The Shanghai-based company has achieved rapid growth in the world’s largest ecommerce market by gamifying the shopping experience, allowing customers to team up to buy everything from discounted iPhones to oranges. But it has also used promotions, coupons and large subsidies to lure in those shoppers, running up large losses in the process.
For the three-month period ending December 31, Pinduoduo reported a loss of Rmb1.8bn ($251.6m) on Rmb10.8bn of revenue, with sales increasing 91 per cent from a year earlier. The company’s shares fell more than 4 per cent in early trading.
The fourth-quarter results refer to the period before the coronavirus outbreak paralysed China’s economy for much of the start of 2020, hurting both Pinduoduo and its main competitor Alibaba. The two companies struggled with a shortage of available couriers at their delivery partners, while many merchants were unable to run their online stores.
“A number of products were sold out on our platform and could not be replenished in time, and other products were experiencing shipment delays and [were] simply undeliverable,” said David Liu, vice-president of strategy.

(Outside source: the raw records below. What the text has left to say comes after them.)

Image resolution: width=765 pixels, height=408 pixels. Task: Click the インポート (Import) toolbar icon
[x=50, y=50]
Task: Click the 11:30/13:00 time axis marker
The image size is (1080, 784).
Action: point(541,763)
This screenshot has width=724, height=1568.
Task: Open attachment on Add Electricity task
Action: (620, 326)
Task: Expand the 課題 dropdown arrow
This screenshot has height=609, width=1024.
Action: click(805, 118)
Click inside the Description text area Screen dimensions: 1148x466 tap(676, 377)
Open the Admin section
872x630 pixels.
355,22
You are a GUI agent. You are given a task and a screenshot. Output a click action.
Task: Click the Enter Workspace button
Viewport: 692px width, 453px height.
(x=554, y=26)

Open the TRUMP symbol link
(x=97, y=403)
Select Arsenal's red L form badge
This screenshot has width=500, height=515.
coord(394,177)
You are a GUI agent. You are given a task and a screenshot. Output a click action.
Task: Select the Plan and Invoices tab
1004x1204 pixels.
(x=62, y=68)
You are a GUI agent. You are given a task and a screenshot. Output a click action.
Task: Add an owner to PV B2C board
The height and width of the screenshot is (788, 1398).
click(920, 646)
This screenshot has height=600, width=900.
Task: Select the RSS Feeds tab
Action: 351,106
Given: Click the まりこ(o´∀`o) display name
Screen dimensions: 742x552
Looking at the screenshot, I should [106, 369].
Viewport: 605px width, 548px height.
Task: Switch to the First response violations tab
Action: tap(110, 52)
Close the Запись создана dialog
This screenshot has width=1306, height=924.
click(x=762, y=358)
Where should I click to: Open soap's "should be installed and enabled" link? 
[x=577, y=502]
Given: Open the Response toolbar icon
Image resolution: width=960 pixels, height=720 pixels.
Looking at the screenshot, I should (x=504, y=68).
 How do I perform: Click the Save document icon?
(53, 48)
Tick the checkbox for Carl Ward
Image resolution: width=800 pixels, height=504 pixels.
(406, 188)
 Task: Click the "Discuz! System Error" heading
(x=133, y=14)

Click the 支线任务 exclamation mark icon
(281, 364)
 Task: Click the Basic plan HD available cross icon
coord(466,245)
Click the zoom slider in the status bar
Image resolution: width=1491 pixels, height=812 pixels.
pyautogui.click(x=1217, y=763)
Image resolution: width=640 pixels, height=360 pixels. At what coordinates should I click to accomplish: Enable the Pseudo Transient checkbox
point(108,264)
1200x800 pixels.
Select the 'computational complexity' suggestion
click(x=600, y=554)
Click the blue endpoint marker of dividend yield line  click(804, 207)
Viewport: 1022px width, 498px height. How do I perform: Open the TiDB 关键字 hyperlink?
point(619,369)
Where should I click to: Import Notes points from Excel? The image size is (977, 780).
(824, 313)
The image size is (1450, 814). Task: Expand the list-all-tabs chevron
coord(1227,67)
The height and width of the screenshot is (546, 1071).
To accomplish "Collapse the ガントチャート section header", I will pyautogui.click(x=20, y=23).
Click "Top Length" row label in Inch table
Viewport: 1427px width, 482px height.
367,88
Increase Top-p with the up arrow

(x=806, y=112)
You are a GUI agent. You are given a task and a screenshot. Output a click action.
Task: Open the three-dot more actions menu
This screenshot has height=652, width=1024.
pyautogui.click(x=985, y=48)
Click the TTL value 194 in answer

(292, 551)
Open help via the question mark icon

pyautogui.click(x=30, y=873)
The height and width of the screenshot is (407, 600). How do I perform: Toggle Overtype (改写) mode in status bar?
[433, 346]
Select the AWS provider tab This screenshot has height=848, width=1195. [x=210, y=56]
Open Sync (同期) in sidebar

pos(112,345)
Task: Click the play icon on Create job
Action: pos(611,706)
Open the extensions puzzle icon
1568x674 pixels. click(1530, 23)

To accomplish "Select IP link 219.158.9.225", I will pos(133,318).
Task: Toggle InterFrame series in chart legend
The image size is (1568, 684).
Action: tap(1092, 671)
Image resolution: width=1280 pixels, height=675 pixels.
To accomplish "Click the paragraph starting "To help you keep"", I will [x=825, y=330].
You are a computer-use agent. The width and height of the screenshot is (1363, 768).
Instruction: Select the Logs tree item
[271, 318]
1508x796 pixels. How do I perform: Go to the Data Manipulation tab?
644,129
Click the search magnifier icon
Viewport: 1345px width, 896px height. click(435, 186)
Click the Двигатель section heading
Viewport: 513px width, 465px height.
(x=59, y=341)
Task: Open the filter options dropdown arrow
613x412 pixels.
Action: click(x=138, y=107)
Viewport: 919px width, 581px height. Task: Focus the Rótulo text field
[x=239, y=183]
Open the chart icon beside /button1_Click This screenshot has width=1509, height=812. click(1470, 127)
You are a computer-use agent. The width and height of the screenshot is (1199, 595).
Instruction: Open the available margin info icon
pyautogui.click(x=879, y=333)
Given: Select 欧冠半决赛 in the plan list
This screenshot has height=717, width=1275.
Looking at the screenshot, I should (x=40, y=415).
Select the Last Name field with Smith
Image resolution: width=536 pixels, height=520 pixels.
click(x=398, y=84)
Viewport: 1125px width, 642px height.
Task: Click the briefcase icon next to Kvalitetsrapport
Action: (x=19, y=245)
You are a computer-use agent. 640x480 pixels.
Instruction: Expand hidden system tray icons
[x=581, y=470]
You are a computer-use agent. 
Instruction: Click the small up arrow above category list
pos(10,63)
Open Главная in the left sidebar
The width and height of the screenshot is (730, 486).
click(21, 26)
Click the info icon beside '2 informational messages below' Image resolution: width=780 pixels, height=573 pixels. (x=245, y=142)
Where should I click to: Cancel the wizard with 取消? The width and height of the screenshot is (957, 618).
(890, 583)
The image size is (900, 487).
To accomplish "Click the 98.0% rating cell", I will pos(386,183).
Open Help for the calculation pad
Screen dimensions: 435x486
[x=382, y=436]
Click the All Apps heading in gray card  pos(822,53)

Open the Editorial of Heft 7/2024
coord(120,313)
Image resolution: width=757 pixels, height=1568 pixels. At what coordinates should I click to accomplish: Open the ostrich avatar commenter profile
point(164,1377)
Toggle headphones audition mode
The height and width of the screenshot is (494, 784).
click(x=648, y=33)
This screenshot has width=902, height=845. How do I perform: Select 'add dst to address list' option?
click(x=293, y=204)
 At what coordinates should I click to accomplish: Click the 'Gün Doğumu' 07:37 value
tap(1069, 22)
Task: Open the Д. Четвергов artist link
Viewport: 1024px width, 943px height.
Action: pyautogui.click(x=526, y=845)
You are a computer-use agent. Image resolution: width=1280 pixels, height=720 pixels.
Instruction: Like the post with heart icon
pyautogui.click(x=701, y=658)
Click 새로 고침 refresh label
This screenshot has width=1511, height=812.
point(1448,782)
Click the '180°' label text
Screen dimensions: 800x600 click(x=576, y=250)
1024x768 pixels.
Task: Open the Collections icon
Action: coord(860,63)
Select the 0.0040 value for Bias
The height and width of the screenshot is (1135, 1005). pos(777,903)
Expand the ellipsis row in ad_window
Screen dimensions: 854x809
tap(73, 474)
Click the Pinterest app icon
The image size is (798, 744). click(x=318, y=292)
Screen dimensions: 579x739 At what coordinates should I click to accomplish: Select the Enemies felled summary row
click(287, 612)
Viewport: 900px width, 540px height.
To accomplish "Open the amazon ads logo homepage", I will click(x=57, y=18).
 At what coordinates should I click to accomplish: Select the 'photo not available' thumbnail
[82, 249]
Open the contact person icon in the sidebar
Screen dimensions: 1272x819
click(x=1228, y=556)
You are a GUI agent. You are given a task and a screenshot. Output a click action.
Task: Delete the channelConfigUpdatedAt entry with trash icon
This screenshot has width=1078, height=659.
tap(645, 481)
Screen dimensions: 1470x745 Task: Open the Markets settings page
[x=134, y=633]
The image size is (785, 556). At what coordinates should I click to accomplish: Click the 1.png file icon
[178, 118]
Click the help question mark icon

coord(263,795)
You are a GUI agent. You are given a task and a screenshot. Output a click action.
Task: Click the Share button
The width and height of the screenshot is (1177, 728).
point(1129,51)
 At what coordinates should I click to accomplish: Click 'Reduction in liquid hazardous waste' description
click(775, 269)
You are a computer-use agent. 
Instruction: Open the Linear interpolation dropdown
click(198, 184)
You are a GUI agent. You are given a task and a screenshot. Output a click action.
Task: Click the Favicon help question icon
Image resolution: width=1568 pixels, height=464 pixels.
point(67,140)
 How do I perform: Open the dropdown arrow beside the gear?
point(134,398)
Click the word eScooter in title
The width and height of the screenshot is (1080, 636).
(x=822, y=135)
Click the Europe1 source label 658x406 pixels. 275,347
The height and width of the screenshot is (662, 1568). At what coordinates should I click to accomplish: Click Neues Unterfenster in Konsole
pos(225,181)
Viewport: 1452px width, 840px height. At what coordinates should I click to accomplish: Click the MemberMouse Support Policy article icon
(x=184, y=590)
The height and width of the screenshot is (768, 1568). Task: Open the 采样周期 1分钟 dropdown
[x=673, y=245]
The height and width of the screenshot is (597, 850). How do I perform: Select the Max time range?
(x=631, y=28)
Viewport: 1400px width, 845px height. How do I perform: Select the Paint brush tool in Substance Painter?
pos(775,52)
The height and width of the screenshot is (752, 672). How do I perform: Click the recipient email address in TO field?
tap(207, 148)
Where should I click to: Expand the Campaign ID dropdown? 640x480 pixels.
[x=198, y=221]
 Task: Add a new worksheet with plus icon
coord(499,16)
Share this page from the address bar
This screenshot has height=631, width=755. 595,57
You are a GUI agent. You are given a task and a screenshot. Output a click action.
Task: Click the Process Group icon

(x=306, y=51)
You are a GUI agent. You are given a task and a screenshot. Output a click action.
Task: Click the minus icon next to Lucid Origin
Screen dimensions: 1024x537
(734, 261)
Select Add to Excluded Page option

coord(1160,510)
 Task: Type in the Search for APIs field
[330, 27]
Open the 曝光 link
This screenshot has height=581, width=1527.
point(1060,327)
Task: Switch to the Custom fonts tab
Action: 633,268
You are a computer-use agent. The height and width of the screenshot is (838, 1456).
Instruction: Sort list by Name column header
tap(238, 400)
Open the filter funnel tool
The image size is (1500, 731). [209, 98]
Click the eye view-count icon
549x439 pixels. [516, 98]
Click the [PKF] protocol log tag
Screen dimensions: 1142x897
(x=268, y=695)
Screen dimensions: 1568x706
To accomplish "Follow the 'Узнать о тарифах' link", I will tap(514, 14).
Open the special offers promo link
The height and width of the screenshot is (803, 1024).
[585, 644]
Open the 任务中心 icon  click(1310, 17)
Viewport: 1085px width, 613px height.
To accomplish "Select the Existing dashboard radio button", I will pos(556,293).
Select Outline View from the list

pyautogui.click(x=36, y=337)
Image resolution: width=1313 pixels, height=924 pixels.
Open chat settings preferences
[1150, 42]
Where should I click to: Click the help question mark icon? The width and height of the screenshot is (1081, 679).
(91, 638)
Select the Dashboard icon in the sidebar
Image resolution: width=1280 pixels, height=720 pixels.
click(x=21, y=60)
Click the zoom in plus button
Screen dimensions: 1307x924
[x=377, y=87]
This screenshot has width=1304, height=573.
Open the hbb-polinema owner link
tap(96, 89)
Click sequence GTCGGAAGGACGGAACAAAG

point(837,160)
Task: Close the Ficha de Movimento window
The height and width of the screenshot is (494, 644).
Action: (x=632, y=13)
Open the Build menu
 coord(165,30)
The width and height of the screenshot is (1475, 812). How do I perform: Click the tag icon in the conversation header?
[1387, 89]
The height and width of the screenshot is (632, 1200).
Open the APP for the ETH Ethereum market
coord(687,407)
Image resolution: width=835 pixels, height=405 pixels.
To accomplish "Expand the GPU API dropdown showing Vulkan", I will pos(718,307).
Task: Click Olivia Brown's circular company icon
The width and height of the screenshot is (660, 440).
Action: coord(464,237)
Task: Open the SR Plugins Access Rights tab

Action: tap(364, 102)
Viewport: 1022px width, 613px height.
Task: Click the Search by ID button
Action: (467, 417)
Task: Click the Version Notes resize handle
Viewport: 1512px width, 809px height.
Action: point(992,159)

Executives said on Wednesday that in the current quarter they had continued to invest in ensuring that everyday essentials and protective gear were even cheaper for shoppers during the outbreak. The company put the cost of the relief programme for consumers and merchants at Rmb1.6bn.
“In the face of surging prices, we felt the need to step in,” said chief executive Colin Zheng Huang, noting that they would also raise pay for the “vast majority” of staff.
“Many companies including Pinduoduo are likely to suffer economic losses that are yet difficult to quantify,” he said. Management declined to expand further on the hit to their business.
Steven Zhu, of research firm Pacific Epoch, said that “2020 will be very tough for them”, noting that he expected Pinduoduo to continue to buy growth with consumer subsidies and maintain its large losses.
The company’s strategy of spending heavily in order to offer discounted products has led some to question its business model. Mr Zhu said he expected shoppers to leave when the subsidies ended.
“Their customers have no loyalty, their merchants have no loyalty, the so-called PDD brand is not a brand — it’s just a price target because it’s cheap,” Mr Zhu said. Pinduoduo trades under the acronym PDD on Nasdaq.
Charlie Chen, head of consumer research at China Renaissance, said the company had spent 86 per cent of its revenues on sales and marketing in the fourth quarter. “Pinduoduo is like an online dollar store,” he said.
But even as its annual shopper count rapidly catches up with that of its chief foe — PDD has 585m compared with Alibaba’s 711m — the company faces competition from new apps from Alibaba and JD.com targeting its bargain-hunting shoppers.
PDD has repeatedly returned to capital markets to raise funding. In September of last year it raised $1bn by selling convertible notes, six months after completing a $1.1bn follow-on share offering, which in turn came barely six months after its $1.6bn initial public offering.